EXCERPT:
The graph is represented as a JSON object. For example:

{
  "name": "The White House",
  "id": "1191441824276882",
  "about": "Welcome to the official White House Facebook page.

Comments posted on and messages received through White House pages are subject to the Presidential Records Act and may be archived. Learn more at WhiteHouse.gov/privacy.",
  "albums": {
    "data": [
      {
        "created_time": "2017-01-20T19:33:16+0000",
        "name": "Timeline Photos",
        "id": "1199645353456529"
      }
    ]
  },
  "metadata": {
    "type": "page"
  }          
}

F(b)arc supports retrieving parts of the graph for archiving. To do so, it allows you to specify what fields and edges to retrieve for a particular node type. (What fields and connections to retrieve is referred to as a definition and is described further below).

Getting API keys

Before you f(b)arc you will need to register an app. To do this:

  1. If you don't already have one, create a Facebook account.
  2. Go to https://developers.facebook.com/apps/ and log in.
  3. Click Add a New App and complete the form.
  4. From the app's dashboard, note the app id and app secret.

See below for more information on tokens.

Install

Note: pip install coming once f(b)arc is more stable.

These are instructions for Python 3. Make appropriate adjustments for Python 2.

  1. Download f(b)arc or clone it:

     git clone https://github.com/justinlittman/fbarc.git
    
  2. Change to the directory:

     cd fbarc
    
  3. Optional: Create a virtualenv:

     virtualenv -p python3 ENV
     source ENV/bin/activate
    
  4. Install requirements:

     pip install -r requirements/requirements3.txt
    
  5. Get commandline usage:

     python fbarc.py -h
    

Usage

Configure

Once you've got your API keys you can tell f(b)arc what they are with the configure command.

REQUIRED ACTIONS:
1. Can you transcribe the f(b)arc excerpt from "3. Click Add" to "for Python 2."?
2. Answer these about the f(b)arc excerpt:
(a) In the example JSON, what value does "type" have under "metadata"?
(b) Which version of Python are the install instructions written for?
(c) What command displays the commandline usage?
None of the items that follow have anything to do with the f(b)arc excerpt.

DATA RECORDS:
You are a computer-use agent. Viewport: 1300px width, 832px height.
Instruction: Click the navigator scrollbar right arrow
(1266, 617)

---

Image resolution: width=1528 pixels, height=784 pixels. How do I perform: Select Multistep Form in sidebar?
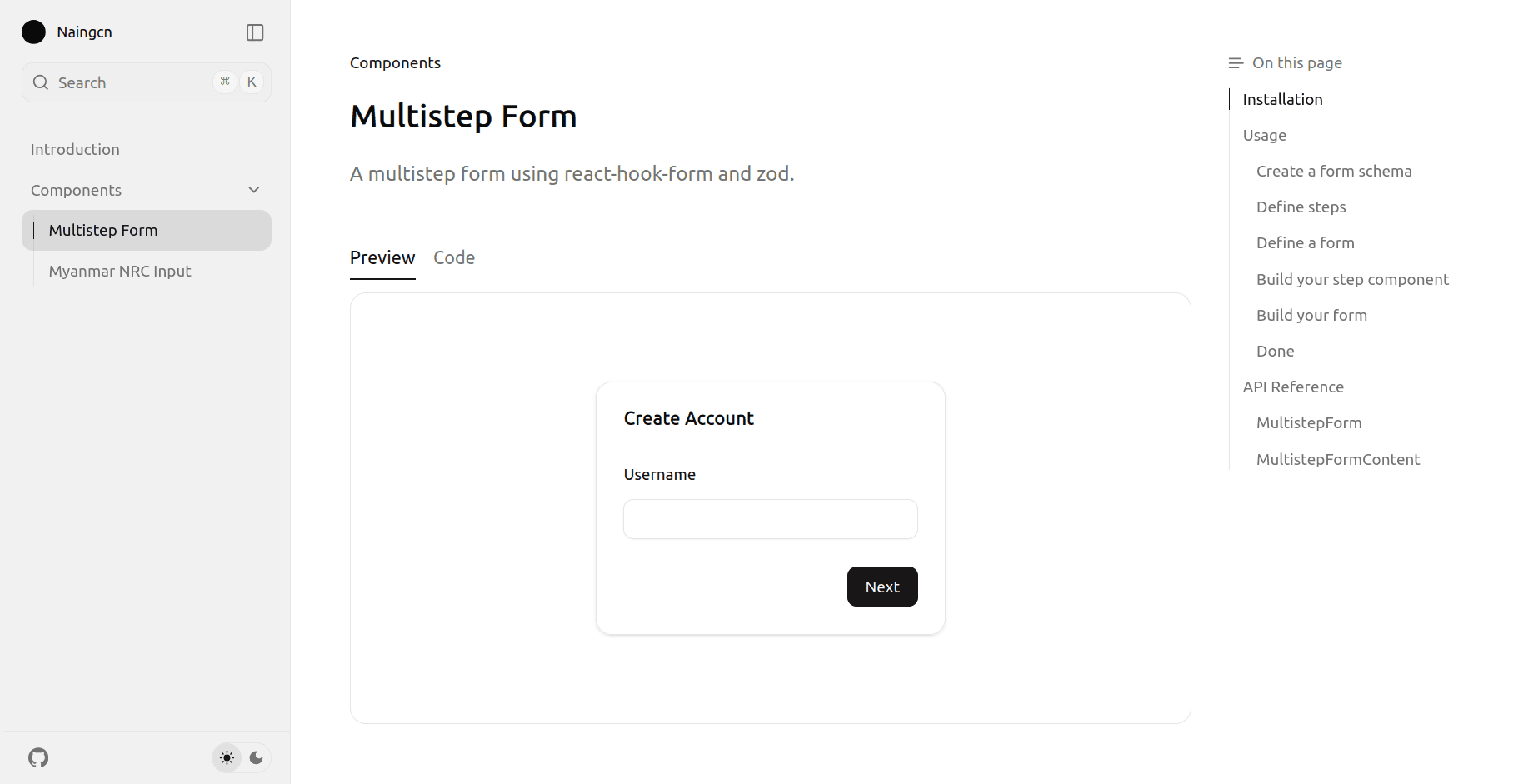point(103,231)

COMPLETE ANSWERS:
1.
3. Click Add a New App and complete the form.
  4. From the app's dashboard, note the app id and app secret.

See below for more information on tokens.

Install

Note: pip install coming once f(b)arc is more stable.

These are instructions for Python 3. Make appropriate adjustments for Python 2.

2.
(a) page
(b) Python 3
(c) python fbarc.py -h